Collected data entries:
· · ·
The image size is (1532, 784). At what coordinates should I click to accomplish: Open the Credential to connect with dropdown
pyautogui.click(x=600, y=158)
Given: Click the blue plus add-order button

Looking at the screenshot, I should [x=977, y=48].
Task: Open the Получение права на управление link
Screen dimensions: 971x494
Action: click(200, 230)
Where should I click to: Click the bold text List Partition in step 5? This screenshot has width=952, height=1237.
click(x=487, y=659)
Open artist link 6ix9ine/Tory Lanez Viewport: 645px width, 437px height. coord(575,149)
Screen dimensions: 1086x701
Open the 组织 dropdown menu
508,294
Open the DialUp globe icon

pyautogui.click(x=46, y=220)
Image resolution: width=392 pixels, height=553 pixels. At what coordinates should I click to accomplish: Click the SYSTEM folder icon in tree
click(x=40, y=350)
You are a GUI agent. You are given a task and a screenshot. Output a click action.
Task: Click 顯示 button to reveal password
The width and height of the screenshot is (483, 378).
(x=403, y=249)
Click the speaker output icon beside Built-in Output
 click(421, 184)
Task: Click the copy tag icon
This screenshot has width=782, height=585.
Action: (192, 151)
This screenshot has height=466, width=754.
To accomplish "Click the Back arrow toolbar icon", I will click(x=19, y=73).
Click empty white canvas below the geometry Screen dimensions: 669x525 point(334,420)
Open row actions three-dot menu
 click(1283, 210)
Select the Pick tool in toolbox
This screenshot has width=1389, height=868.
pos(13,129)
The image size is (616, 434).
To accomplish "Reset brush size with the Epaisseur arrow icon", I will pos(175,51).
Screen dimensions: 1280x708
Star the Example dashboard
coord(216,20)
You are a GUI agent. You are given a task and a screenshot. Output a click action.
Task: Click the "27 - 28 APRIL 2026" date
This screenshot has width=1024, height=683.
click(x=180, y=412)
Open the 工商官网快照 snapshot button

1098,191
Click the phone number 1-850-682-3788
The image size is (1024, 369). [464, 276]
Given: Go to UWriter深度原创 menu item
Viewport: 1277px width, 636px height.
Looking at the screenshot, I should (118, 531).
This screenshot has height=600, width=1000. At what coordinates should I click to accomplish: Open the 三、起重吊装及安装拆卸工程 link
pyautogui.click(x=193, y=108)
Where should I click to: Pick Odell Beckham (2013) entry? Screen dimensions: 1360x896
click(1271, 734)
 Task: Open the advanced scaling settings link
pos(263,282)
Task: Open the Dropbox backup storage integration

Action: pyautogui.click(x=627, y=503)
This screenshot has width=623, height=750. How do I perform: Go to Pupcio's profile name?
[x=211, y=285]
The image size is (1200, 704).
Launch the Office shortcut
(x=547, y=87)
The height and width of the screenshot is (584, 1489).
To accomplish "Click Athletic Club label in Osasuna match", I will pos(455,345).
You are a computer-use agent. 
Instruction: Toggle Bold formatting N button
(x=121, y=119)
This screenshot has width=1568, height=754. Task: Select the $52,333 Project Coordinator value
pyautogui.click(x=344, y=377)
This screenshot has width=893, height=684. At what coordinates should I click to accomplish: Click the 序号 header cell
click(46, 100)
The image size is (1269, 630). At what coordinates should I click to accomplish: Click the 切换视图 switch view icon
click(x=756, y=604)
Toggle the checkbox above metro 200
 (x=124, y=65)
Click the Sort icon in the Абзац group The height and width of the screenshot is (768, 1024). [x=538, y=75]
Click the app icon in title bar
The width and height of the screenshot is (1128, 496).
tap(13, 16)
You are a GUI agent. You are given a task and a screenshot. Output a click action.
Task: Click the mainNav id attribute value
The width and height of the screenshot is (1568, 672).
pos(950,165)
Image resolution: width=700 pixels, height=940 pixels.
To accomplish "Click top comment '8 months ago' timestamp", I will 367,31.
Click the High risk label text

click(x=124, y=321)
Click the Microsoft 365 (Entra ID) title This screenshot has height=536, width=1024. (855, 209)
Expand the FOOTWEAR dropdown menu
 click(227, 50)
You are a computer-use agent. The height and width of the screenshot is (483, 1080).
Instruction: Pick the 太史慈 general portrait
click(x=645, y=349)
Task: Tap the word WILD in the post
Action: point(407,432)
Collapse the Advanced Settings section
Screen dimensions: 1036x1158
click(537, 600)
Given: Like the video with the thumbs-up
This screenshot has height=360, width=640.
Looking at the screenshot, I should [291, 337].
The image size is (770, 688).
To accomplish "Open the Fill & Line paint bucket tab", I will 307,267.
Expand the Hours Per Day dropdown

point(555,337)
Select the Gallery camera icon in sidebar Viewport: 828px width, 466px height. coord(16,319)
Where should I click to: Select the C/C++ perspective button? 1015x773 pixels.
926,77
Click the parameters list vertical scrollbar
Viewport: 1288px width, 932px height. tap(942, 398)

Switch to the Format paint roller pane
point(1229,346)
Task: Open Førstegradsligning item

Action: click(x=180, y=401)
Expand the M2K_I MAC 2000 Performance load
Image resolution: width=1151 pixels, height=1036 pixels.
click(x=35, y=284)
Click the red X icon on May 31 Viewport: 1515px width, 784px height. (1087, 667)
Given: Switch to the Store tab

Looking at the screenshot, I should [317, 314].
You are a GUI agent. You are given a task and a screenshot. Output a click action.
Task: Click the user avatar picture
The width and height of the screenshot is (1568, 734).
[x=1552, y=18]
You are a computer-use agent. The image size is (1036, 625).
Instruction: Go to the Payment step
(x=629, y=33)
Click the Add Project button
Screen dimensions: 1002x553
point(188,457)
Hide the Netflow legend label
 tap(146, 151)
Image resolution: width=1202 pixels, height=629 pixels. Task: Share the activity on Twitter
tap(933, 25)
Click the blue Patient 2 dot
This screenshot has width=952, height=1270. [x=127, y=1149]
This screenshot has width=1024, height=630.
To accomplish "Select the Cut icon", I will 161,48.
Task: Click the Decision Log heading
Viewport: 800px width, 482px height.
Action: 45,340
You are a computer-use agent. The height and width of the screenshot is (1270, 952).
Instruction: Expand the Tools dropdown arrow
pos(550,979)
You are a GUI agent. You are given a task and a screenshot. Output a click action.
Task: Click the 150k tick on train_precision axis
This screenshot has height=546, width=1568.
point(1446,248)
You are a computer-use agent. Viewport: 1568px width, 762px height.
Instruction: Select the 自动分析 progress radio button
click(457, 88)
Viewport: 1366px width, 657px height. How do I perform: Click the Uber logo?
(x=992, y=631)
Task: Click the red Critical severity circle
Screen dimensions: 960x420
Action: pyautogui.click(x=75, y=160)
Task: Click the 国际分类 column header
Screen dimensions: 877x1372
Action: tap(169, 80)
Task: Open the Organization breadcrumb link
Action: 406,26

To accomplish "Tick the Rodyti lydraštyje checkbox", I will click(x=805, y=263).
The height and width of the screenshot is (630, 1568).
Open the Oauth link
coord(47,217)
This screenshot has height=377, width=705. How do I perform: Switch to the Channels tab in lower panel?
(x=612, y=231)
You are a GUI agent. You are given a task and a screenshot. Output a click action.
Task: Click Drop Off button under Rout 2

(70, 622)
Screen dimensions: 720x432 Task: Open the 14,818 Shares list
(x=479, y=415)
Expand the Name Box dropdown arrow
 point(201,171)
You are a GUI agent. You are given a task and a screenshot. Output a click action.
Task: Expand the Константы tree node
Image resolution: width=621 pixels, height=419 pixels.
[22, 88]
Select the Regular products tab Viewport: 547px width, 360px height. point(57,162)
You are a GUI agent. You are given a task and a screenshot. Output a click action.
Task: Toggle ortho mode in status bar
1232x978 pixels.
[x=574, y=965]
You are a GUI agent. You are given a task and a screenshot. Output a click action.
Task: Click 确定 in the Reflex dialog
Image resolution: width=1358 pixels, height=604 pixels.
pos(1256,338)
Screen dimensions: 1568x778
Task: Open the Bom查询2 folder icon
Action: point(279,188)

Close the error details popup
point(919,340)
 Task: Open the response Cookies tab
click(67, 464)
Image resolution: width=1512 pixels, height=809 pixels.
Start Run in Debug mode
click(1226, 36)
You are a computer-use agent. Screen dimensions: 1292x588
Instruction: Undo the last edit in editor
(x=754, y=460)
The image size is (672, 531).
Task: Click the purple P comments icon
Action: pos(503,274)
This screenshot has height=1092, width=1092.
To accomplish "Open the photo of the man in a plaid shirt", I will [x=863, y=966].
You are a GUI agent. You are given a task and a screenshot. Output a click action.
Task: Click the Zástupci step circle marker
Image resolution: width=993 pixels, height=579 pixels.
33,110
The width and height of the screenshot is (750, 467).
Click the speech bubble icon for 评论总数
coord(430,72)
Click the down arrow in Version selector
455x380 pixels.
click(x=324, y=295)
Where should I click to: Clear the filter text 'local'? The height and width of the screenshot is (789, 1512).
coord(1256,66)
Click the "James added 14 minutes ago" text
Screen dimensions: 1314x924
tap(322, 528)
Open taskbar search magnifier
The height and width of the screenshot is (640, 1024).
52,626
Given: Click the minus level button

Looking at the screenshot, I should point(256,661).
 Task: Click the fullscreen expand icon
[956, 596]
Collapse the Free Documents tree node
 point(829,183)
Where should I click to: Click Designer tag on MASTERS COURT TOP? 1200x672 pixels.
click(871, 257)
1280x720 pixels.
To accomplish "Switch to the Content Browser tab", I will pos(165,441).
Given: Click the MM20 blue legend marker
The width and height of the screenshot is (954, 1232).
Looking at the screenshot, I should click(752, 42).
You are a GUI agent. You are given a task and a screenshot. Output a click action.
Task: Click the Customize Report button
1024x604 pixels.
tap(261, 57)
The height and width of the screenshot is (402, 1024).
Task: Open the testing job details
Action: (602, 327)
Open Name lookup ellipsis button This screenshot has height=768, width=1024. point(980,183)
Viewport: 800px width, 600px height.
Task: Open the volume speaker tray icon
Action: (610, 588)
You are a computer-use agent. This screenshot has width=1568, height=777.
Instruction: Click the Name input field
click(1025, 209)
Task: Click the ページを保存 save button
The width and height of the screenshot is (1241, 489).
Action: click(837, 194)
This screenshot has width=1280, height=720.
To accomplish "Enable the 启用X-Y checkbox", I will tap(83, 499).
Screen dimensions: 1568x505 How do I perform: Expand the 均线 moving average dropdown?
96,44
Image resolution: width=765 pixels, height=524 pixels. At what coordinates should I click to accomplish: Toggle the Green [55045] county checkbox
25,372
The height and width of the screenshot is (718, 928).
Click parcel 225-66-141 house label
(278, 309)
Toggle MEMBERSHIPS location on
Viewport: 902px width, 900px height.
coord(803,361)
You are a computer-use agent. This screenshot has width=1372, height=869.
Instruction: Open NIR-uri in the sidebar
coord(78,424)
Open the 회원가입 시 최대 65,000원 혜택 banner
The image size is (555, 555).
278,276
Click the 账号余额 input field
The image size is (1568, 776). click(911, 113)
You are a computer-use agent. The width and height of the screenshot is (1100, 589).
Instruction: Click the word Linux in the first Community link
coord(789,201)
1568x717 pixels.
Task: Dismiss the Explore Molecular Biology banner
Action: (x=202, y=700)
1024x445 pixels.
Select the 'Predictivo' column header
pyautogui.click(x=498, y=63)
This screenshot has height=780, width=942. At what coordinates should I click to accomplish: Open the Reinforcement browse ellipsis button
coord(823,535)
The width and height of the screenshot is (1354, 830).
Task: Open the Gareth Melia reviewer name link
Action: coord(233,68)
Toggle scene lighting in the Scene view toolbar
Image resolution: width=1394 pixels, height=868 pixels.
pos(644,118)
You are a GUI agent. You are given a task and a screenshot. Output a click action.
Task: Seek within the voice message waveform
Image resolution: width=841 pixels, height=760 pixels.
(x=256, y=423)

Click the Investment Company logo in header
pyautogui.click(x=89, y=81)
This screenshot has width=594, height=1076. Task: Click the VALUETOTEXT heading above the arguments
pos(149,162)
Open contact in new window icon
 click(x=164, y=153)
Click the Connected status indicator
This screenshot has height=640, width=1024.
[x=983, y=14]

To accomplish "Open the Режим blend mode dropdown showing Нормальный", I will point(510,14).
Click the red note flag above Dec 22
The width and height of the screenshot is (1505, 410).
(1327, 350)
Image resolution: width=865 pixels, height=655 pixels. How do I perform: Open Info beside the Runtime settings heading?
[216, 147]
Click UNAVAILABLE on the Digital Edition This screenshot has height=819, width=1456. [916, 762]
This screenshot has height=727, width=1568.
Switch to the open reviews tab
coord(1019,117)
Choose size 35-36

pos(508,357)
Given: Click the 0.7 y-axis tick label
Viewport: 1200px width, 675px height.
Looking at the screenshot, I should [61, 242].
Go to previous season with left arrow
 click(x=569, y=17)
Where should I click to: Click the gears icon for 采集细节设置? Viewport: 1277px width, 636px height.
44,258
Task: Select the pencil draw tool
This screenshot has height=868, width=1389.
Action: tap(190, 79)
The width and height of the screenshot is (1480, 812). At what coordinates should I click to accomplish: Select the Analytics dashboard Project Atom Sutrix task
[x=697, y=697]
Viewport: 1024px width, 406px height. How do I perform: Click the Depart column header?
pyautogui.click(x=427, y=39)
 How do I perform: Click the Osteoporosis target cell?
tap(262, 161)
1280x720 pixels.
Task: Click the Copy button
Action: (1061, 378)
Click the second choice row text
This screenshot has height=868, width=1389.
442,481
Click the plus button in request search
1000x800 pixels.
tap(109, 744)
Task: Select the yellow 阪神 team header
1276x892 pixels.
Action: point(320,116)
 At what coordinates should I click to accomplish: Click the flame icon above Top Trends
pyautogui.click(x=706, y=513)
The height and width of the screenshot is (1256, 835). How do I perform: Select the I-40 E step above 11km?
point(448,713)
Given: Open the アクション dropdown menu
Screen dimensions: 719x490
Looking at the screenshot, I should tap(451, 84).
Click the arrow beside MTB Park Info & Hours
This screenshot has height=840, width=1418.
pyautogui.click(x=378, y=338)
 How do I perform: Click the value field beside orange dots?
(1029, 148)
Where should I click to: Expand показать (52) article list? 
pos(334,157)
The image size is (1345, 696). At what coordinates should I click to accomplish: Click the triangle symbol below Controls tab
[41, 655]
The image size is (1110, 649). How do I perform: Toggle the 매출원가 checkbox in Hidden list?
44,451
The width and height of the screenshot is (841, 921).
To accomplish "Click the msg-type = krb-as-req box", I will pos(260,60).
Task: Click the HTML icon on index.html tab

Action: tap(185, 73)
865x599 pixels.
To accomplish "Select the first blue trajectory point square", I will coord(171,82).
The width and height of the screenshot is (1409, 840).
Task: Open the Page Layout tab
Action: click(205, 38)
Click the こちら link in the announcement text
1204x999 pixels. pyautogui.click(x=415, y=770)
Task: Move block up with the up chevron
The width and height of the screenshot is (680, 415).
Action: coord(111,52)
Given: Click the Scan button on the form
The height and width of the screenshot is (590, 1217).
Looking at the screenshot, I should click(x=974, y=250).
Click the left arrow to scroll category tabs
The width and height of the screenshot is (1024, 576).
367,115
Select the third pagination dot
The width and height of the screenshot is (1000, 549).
· · ·
ABOUT THIS EXERCISE -> Exactly as written, please transcribe the lines from the start of the records above to the line that holds "Screen dimensions: 1086x701", both ends included.

TASK ANSWER ->
The image size is (1532, 784). At what coordinates should I click to accomplish: Open the Credential to connect with dropdown
pyautogui.click(x=600, y=158)
Given: Click the blue plus add-order button

Looking at the screenshot, I should [x=977, y=48].
Task: Open the Получение права на управление link
Screen dimensions: 971x494
Action: click(200, 230)
Where should I click to: Click the bold text List Partition in step 5? This screenshot has width=952, height=1237.
click(x=487, y=659)
Open artist link 6ix9ine/Tory Lanez Viewport: 645px width, 437px height. coord(575,149)
Screen dimensions: 1086x701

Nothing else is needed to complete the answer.